Consider some basic cosine waves of the form ${E_i} = {E_0}\cos ({\omega _i}t - {k_i}z)$ with different amplitudes, frequencies and phases. We know a combination of such waves could result in a wave which has an envelope that is traveling at a group velocity and also has a phase velocity.

When there are some basic waves with equal amplitudes propagating in the same direction of propagation, deriving the expression for the resultant wave is easily possible using some simple trigonometric identities. say when there are two waves of the form: ${E_1} = {E_0}\cos ({\omega _1}t - {k_1}z)$ and ${E_2} = {E_0}\cos ({\omega _2}t - {k_2}z)$ we'll have:

$$\begin{align} {E_1} + {E_2} &= {E_0}\bigl(\cos ({\omega _1}t - {k_1}z) + \cos ({\omega _2}t - {k_2}z)\bigr) \\ &= 2{E_0}\cos\biggl(\frac{\omega_1 - \omega_2}{2}t - \frac{k_1 - k_2}{2}z\biggr)\cos\biggl(\frac{\omega_1 + \omega_2}{2}t - \frac{k_1 + k_2}{2}z\biggr) \\ &= \biggl\{ 2{E_0}\cos\biggl(\frac{\omega_1 - \omega_2}{2}t - \frac{k_1 - k_2}{2}z\biggr)\biggr\} \cos(\frac{\omega_1 + \omega_2}{2}t - \frac{k_1 + k_2}{2}z\biggr) \end{align}$$

First part refers to envelope of the resultant wave and group velocity will be derived from this part and the other part deals with the phase velocity.

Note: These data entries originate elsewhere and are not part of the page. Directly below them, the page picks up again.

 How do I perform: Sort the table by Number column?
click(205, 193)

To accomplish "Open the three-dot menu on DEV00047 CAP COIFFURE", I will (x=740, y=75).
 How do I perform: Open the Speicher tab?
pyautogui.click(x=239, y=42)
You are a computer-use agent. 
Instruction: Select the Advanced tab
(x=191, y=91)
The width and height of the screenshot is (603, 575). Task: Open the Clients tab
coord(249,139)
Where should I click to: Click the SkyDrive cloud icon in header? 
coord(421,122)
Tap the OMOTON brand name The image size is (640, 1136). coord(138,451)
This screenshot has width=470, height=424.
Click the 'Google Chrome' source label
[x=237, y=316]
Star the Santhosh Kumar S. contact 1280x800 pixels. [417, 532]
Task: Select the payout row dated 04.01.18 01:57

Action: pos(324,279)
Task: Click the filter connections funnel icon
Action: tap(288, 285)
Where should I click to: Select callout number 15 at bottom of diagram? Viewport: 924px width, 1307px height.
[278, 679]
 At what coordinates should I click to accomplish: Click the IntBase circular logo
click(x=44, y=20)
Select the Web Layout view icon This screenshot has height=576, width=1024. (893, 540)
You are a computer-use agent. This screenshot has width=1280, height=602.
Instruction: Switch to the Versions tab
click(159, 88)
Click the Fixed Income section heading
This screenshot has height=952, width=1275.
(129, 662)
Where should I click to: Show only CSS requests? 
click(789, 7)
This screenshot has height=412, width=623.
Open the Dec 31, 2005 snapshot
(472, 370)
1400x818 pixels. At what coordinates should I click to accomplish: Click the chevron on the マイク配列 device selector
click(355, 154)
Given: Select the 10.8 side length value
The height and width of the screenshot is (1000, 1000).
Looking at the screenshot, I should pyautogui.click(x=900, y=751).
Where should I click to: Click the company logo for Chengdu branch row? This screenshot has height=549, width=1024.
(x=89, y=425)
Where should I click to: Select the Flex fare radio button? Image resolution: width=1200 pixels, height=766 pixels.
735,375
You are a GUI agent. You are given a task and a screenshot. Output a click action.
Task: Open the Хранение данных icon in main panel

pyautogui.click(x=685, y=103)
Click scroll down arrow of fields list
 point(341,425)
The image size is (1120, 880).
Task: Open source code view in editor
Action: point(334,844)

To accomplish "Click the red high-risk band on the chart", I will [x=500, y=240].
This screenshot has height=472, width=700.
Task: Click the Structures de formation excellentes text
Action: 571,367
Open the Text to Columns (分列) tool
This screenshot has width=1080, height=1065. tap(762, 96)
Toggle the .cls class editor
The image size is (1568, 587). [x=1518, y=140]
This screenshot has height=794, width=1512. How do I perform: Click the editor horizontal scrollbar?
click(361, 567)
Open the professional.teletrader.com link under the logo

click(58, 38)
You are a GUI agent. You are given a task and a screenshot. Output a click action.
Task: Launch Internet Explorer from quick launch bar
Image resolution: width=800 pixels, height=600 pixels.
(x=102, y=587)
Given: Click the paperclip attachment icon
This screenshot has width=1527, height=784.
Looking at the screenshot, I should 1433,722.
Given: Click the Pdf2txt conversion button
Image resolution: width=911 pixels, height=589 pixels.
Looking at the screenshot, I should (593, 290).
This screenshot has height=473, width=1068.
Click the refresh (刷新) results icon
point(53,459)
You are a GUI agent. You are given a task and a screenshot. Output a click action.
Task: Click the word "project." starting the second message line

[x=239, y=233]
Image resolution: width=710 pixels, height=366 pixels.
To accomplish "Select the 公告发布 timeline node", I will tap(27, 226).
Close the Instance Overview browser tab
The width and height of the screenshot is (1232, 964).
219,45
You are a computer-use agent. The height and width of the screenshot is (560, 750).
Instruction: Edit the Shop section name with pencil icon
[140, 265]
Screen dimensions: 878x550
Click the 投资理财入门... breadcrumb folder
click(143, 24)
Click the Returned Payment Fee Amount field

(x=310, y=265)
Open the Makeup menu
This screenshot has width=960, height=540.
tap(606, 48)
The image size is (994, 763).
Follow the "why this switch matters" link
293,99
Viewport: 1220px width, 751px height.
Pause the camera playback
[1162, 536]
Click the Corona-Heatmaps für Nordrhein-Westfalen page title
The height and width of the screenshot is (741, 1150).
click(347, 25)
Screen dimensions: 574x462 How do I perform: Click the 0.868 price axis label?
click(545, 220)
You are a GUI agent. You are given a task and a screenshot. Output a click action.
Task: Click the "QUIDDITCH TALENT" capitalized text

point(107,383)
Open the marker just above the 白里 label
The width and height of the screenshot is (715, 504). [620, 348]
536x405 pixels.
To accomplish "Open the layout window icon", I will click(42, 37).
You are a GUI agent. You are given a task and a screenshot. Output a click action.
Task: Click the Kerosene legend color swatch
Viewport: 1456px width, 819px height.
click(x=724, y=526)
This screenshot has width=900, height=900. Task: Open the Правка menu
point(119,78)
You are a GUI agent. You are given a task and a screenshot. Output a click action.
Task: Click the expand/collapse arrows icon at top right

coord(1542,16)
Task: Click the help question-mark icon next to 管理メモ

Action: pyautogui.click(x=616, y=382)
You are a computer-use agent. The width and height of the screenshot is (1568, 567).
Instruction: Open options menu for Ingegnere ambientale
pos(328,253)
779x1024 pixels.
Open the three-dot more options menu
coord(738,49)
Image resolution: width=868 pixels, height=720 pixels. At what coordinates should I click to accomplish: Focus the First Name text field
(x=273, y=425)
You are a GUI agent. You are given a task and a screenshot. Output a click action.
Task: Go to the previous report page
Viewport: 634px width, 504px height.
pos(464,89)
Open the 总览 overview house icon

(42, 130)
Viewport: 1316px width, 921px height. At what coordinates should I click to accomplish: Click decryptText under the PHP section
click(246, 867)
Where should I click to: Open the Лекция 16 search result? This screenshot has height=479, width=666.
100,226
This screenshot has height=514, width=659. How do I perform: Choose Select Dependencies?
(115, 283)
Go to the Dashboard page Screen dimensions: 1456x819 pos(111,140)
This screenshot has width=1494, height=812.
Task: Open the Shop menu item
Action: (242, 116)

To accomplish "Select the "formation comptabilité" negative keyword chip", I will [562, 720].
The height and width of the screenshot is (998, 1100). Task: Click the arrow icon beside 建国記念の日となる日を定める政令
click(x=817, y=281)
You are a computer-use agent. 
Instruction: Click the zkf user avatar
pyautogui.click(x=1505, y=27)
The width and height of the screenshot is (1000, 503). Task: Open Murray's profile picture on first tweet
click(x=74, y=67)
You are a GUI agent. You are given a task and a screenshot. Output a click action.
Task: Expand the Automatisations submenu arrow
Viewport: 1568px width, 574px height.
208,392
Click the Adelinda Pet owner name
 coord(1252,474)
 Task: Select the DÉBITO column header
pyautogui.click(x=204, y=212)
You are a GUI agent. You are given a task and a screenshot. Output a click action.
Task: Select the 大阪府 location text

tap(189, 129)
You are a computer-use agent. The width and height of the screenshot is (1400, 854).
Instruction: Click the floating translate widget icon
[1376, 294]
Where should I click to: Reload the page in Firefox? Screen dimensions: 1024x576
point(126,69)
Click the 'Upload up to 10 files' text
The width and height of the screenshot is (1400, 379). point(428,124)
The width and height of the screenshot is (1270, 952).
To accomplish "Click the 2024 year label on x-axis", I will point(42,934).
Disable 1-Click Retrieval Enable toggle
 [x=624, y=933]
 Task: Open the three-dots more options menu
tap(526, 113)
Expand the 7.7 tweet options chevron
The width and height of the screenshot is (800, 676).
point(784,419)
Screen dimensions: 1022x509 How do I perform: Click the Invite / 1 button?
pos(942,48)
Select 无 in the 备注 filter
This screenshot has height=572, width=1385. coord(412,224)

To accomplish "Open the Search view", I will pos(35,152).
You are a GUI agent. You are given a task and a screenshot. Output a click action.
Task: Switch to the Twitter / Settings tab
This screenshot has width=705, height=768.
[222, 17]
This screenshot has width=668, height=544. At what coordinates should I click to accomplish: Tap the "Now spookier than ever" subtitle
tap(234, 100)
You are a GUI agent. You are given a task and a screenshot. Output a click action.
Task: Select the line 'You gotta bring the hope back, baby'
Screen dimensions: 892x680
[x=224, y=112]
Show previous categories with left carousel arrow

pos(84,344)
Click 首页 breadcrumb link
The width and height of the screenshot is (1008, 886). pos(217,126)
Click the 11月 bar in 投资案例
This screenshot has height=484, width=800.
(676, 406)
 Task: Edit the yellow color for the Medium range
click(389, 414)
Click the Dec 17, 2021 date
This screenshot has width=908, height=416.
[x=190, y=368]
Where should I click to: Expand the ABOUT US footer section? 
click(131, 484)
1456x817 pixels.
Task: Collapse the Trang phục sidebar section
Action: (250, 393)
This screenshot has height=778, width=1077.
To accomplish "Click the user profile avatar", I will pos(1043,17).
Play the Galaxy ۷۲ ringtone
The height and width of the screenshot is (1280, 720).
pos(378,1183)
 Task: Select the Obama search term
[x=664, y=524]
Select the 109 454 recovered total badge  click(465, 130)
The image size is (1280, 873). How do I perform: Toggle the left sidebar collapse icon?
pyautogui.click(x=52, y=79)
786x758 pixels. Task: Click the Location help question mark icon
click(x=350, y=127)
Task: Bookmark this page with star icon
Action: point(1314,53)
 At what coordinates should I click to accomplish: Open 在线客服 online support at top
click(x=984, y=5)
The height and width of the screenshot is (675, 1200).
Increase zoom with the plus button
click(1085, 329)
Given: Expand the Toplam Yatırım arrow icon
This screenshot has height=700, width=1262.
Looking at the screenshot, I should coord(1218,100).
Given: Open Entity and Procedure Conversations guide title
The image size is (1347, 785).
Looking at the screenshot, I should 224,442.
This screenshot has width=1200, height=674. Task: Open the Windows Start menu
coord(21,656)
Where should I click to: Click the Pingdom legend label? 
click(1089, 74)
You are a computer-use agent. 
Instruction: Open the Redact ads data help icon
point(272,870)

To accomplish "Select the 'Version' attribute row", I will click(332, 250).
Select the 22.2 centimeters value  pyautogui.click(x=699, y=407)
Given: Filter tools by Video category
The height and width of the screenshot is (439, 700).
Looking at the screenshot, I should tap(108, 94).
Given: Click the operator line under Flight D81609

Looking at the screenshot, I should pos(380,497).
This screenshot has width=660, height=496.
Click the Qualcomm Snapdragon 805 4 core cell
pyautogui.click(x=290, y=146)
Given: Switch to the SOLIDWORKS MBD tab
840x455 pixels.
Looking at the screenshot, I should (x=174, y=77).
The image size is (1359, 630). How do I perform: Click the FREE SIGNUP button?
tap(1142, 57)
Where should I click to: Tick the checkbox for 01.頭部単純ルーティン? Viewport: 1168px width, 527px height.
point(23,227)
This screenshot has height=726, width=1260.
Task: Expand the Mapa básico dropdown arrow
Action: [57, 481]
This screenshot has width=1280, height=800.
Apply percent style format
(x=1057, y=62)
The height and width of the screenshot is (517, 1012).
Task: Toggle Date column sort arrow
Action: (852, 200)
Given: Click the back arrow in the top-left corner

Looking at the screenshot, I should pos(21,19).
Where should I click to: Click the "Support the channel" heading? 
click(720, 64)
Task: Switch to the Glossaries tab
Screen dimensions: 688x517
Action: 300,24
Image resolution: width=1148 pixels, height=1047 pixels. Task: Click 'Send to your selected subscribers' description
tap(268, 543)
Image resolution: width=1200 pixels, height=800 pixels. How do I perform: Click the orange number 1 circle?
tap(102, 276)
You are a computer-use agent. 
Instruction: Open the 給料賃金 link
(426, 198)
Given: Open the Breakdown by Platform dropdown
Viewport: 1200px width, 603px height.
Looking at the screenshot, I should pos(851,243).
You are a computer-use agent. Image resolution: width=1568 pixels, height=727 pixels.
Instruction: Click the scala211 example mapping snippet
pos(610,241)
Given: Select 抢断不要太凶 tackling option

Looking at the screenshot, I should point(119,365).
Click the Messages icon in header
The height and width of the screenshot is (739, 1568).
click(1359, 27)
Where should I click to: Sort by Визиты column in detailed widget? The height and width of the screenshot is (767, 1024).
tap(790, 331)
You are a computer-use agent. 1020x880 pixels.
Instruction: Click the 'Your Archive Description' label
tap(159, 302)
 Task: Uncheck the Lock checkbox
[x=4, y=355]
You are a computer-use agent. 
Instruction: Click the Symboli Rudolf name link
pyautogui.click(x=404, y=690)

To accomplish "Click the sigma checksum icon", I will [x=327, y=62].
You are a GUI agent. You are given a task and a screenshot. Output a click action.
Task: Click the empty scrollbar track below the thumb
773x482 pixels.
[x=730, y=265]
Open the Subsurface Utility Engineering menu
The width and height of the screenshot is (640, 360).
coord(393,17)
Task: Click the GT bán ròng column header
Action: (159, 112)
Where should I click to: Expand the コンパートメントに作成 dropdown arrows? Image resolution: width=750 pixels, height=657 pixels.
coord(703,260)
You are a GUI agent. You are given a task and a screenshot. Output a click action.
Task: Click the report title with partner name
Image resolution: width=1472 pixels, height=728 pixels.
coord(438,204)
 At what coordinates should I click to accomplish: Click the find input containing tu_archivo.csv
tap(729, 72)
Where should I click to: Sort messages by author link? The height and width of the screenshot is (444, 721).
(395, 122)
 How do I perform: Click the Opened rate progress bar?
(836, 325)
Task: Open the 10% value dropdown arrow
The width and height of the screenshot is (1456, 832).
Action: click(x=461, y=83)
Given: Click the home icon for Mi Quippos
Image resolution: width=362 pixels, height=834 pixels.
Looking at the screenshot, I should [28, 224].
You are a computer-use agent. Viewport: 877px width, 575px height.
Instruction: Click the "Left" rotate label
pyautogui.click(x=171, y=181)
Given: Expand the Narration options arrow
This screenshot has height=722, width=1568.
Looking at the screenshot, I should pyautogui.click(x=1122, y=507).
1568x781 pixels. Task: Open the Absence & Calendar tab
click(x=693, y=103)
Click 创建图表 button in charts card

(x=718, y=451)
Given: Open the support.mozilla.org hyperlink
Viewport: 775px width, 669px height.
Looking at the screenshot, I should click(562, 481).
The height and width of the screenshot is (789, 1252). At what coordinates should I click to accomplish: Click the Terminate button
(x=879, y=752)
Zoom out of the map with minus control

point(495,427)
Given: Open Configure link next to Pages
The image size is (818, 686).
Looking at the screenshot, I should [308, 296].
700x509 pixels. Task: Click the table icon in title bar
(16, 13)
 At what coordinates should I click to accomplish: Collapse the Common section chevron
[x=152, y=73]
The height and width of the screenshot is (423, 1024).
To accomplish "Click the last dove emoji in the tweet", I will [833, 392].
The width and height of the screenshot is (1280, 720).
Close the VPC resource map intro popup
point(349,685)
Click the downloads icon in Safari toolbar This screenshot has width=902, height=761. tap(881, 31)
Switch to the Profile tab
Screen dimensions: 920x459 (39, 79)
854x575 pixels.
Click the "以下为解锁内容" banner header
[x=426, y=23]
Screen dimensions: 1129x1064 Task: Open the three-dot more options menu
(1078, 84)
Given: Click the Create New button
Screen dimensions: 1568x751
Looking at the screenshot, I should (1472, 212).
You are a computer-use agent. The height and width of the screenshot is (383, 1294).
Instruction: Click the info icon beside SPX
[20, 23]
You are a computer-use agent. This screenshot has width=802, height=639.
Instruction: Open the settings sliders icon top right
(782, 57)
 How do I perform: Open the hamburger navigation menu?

Deriving such a expression gives a better physical viewpoint of what we are dealing with than when we represent it in the form of a summation of some basic cosine waves. Plus such a relation for the wave function could make it so easy to find out many charactristics of the wave in a brief look at the expression.

Therefore it's so important and helpful to derive an expression for the wave which is caused by superposition of some basic propagating waves. But it was a simple situation.My question is that what if basic waves amplitudes were not the same?

When we are aware of propagation of some basic waves with unequal amplitudes and frequencies, how can we derive the relation for the resultant wave (which actually represent the only changing field in the medium)? And of course I have the same question about the expression for the group velocity.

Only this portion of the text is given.